_Passage given_
━━━━━━━━━━

One breakthrough after another has brought Laser Tracker Calibration to an accurate, economical science. These new developments have so improved the science of Laser Tracker calibration that the level of quality is now entirely compatible with the well tested ANSI-B89.4.1-1997 standard for Coordinate Measuring Machine (CMM ) evaluation. These developments give Laser Tracker Calibration a legal and a traceable foundation, and it can all be done on the shop floor. The calibration can also be done economically. Our Giant Invar® Ball Bar is widely used by the equipment manufacturers for calibrating laser trackers, but it is huge and expensive; and it really isn’t required to do an adequate job of calibration.

━━━━━━━━━━

_Recorded information_

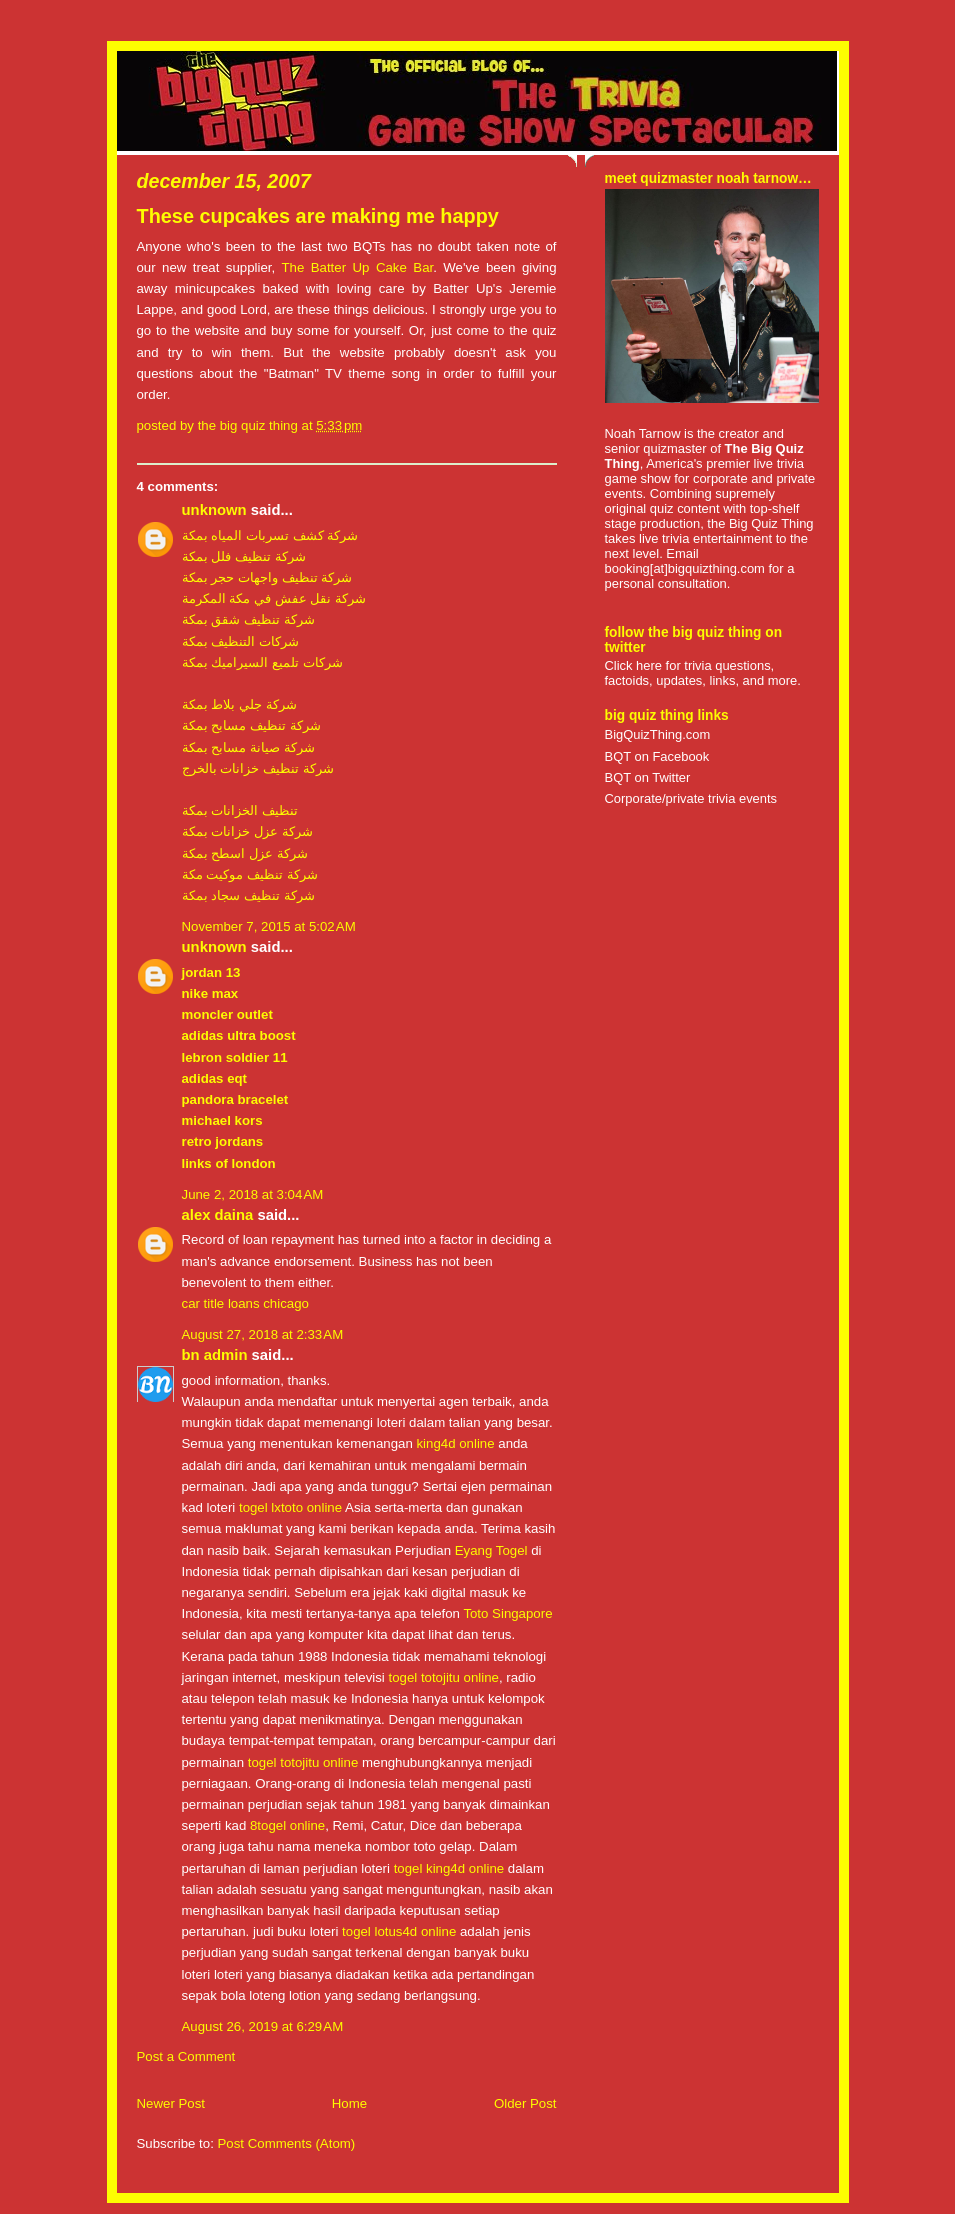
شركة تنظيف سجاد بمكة (248, 895)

━━━━━━━━━━

_Task goal_
In the passage on laser tracker calibration, which standard for Coordinate Measuring Machine evaluation is the quality of laser tracker calibration now said to match?

_Completed exercise_
ANSI-B89.4.1-1997